The Fountain of Youth by Lucas Cranach the Elder. Picture: public domain

Those who are genetically unlucky die even earlier, if the hypothesis of an epigenetic clock is true

It is a big blow for the anti-aging community, which believes that life can be prolonged by healthy living and following certain rules. As is increasingly the case with diseases and life success in general, everyone should be responsible for how long and how healthy they live. The body is a machine that needs to be well cared for and used to its full capacity.

The puritanical hope that life can be prolonged by sports, diet and other means that require time, money and perseverance is particularly strong in California, where transhumanism was born. Just in California, at the University of California, Los Angeles, researchers have now found that lifestyle does not contribute much to life expectancy, at least in one population group, so it may not matter so much whether you hedonistically indulge in lazing around and stuffing yourself, or only feed your body certain foods and keep it moving as much and strenuously as possible.

Years ago, biostatistician Steve Horvath developed a method for determining the age of each cell. The method he discovered "epigenetic clock" is based on how the genes in the cells are read out by certain markers that are passed on during cell divisions. The frequency of DNA methylation in many different cell types can be used to calculate the epigenetic age of a person with a relatively high degree of accuracy. And from this it follows that some people age faster than others – which is genetically determined and has nothing to do with the way of life for which they are responsible.

"Es gibt Menschen", Horvath told the Guardian, "who live vegan, sleep 10 hours a day, have a job with little stress and still die early." Blood samples from 13 people were examined for the new study.000 people from the U.S. and Europe. By comparing the biological age of blood with the age of life, scientists tried to predict life expectancy. Even when risk factors such as age, sex, medical history and weight are taken into account, the epigenetic clock can be used to predict people’s lifespan. The higher the biological or epigenetic age, the more likely an early death will take place. Particularly affected are 5 percent of the people who age the fastest and thus have an average 50 percent higher risk of death.

California researchers drove the example of two 60-year-old men who smoke because they are under high stress. If the epigenetic age of one man is in the highest 5 percent, his probability of dying in the next 10 years is 75 percent, while for the other man it is 60 percent if his biological age is in the middle range. So people can die young or prematurely even though they exercise, don’t smoke, eat a healthy diet and drink little alcohol. They are just unlucky. But of course, the known risk factors such as smoking, high blood prere or diabetes still have an effect and increase the risk of death for everyone.
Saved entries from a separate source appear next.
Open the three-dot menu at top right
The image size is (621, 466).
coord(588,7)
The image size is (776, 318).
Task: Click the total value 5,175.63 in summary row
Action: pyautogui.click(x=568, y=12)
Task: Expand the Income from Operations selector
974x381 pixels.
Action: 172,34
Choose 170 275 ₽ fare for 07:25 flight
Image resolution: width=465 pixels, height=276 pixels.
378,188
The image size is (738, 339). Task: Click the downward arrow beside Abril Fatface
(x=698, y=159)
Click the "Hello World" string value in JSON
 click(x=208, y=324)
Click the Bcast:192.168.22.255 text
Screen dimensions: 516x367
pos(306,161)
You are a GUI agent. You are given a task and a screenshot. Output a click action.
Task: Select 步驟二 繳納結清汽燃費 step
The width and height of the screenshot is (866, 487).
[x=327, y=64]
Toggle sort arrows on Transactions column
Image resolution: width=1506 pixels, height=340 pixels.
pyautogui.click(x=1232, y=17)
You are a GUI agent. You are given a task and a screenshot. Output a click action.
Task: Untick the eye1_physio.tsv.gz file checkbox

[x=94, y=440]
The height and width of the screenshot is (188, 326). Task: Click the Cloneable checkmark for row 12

Women have a higher life expectancy, although the gap has narrowed in many countries. This is not due to the female lifestyle, says Horvath. The difference in life expectancy became apparent from the age of 5 years onwards. At the age of 40, the differences accumulate to a difference of 1 to 2 years in life expectancy.

But even if aging is in the genes, it’s not destiny, say Californian scientists. Sure, if you know the causes, you could influence them, which could not be influenced by lifestyle, but by targeted pharmacological treatment. The biological clock would be interesting not only for pharmaceutical companies, but also for insurance companies. Those who age faster must pay more – or perhaps less. The blood test was only 300 US dollars. Horvath does not want to bring it to the market, but it hardly depends on a single person in the long run.
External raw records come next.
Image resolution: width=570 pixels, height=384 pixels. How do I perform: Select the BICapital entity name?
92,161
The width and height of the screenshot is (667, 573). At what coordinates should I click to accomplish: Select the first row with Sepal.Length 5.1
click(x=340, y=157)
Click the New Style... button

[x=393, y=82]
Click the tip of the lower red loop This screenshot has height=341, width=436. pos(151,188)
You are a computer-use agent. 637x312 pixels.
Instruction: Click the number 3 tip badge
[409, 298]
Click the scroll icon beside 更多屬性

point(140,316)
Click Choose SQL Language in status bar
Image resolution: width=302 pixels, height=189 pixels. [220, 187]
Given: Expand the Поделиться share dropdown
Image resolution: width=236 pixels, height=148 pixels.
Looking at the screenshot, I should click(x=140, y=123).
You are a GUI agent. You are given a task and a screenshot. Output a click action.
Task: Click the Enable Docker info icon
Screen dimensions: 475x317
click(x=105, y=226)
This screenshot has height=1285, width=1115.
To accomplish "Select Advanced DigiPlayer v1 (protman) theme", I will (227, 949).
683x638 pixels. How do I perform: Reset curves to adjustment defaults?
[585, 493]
It is clear, however, that the statistical analysis does not show whether the methylation biomarker is the cause of early death or whether it simply makes the body less resistant to certain diseases. Horvath, in any case, is very fond of the Californian ideology that it is necessary to find means to prolong life up to 20 years more. It would not be possible to observe people for decades to see whether a drug works. His epigenetic clock, however, would make it possible to determine within three years whether an anti-aging therapy was effective.